Col du Susten · 2 224 m · Wassen · Innertkirchen · Berne · Uri · Alpes de l'Aar Col du
Susten
Frontière Berner Oberland–Urnerland · Steingletscher · 7,7% est
· Le Juge de Paix du Tour de Suisse ·
2 224 mètres. Pas le plus haut col suisse — le Nufenen voisin le coiffe de 254 mètres — mais peut-être le plus spectaculaire. Le Susten est le col des glaciers, celui où le Steingletscher descend jusqu'à frôler la route depuis le versant bernois, celui où le Tour de Suisse a rendu ses verdicts les plus nets depuis des décennies. Construit en 1945, à la sortie de la Seconde Guerre mondiale, il relie Innertkirchen dans le Berner Oberland à Wassen dans l'Urnerland, deux cultures, deux dialectes, un col d'une beauté difficile à égaler dans les Alpes centrales. Le versant est depuis Wassen : 17 kilomètres à 7,7% de moyenne. Suffisant pour trier tout le peloton.
01Le col de la démesure visuelle — glacier, roche et altitude dans un seul panorama
Il y a des cols alpins qui vous font grimper. Et il y a le Susten, qui vous fait grimper et regarder. Depuis le versant ouest, la descente sur Innertkirchen dans le Berner Oberland, le Steingletscher est là — ce glacier suspendu dans les parois nord des Sustenhorn et du Tierberg, qui débordait jadis jusqu'à la route elle-même et qu'on observe désormais remonter d'année en année dans la roche, laissant derrière lui des langues de moraine grise et des lacs couleur d'ardoise. Le Susten est le seul grand col alpin suisse où le glacier est un élément constitutif du paysage de la route — pas en arrière-plan, pas au loin, mais présent, immédiat, dans le champ de vision du cycliste qui se retourne dans ses lacets.

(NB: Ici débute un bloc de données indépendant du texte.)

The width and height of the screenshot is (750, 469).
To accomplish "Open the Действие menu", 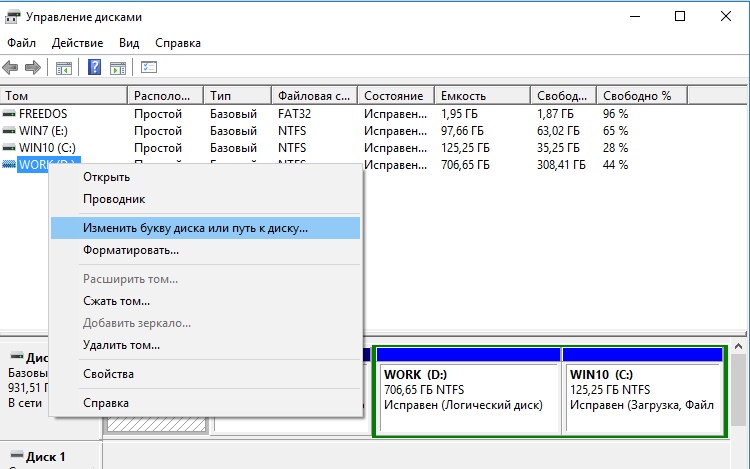I will click(x=76, y=43).
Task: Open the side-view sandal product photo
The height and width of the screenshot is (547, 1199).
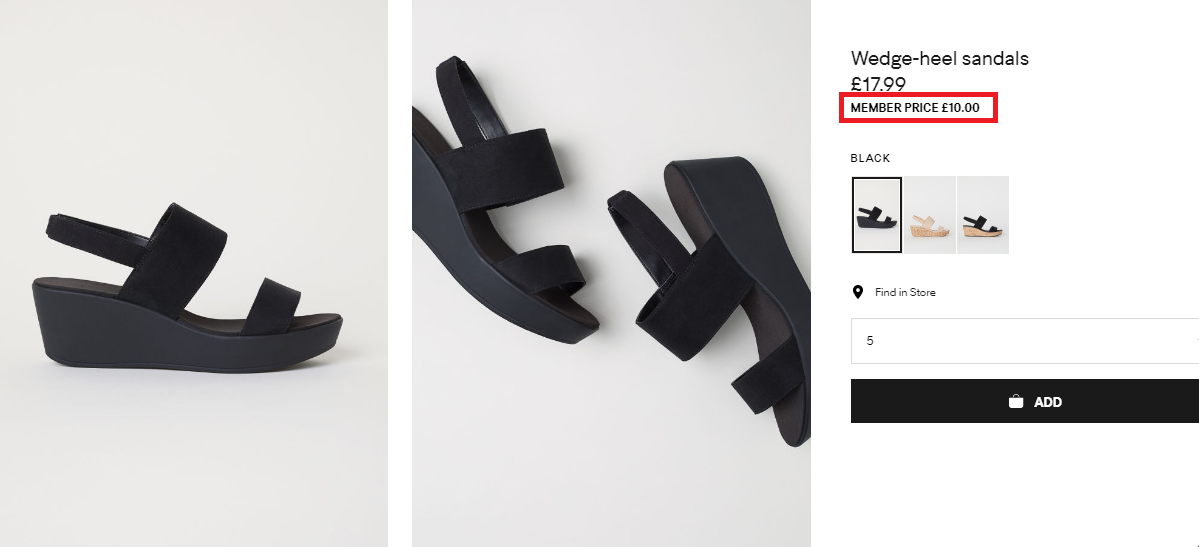Action: click(193, 273)
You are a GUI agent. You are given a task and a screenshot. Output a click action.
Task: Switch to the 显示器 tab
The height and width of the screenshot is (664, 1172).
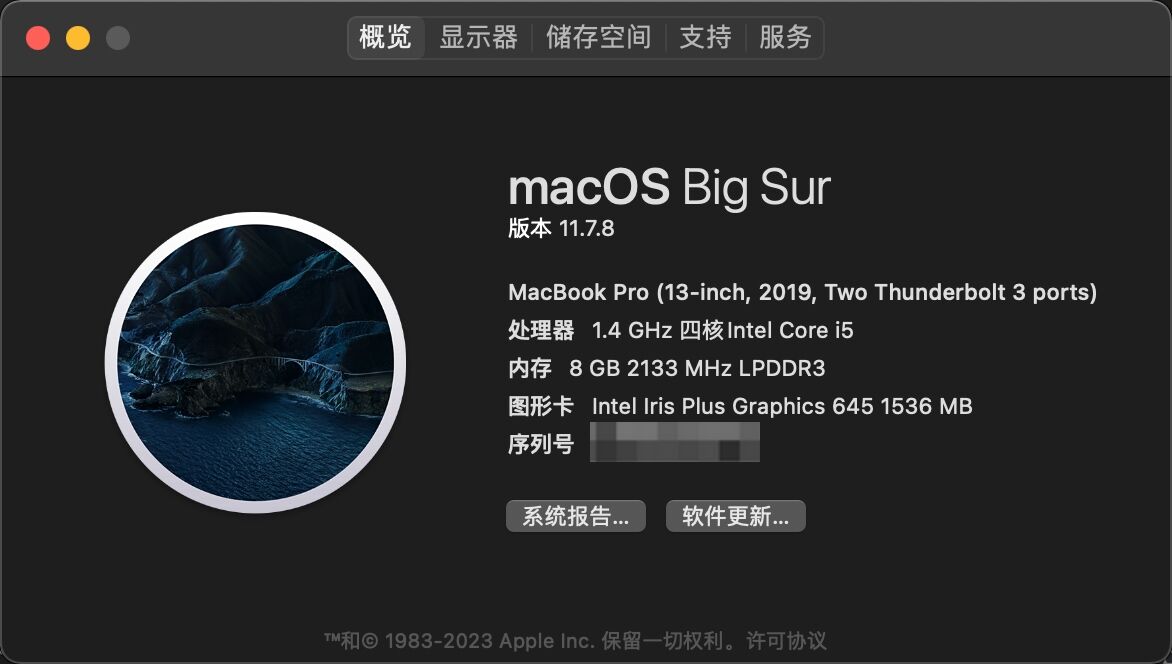pyautogui.click(x=478, y=37)
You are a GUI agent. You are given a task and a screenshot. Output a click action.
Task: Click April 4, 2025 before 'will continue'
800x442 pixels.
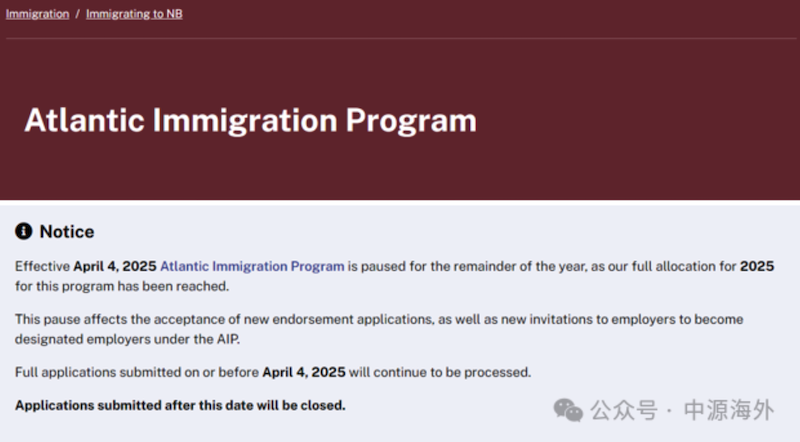304,372
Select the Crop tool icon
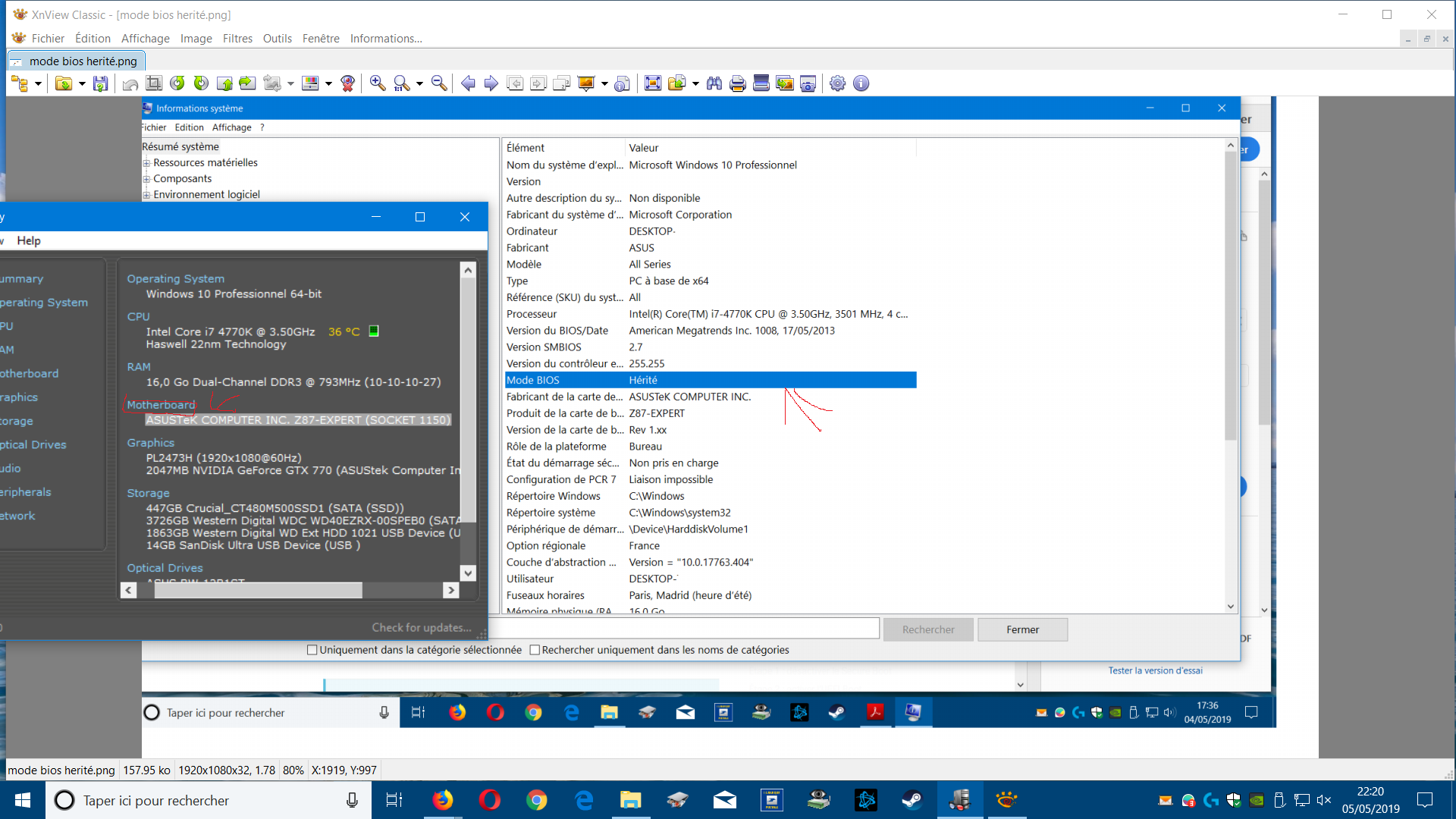Image resolution: width=1456 pixels, height=819 pixels. pos(154,83)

Le col relie deux mondes qui n'ont pas grand-chose en commun hormis la Confédération helvétique. À l'ouest, Innertkirchen et la vallée de Hasli dans le Berner Oberland — culture bernoise, dialecte alémanique de l'Oberland, paysages verdoyants de l'avant-montagne alpine. À l'est, Wassen dans le canton d'Uri — le pays du Guillaume Tell, du Gothard, des vaches rouges dans les prairies de la Reuss. La frontière Berne-Uri au sommet du Susten est aussi la ligne de crête entre les bassins versants du Rhin et du Rhône/Rhin alpin — les eaux qui tombent côté bernois rejoignent l'Aar et le Rhin du nord, celles qui tombent côté uranais rejoignent la Reuss et, en aval, le même Rhin par le lac des Quatre-Cantons. Un col, deux océans à terme.
Le Susten est le col que vous connaissez même si vous n'y avez jamais mis une roue. Sa silhouette sur les affiches du Tour de Suisse, son glacier visible depuis la route, ses lacets côté Wassen taillés dans la roche sombre — il a une identité visuelle immédiatement reconnaissable. Mais sous l'image, il y a 7,7% de moyenne sur 17 km depuis Wassen. C'est sérieux. Pas aussi sévère que le Nufenen, mais suffisant pour liquider n'importe quel peloton un jour de course.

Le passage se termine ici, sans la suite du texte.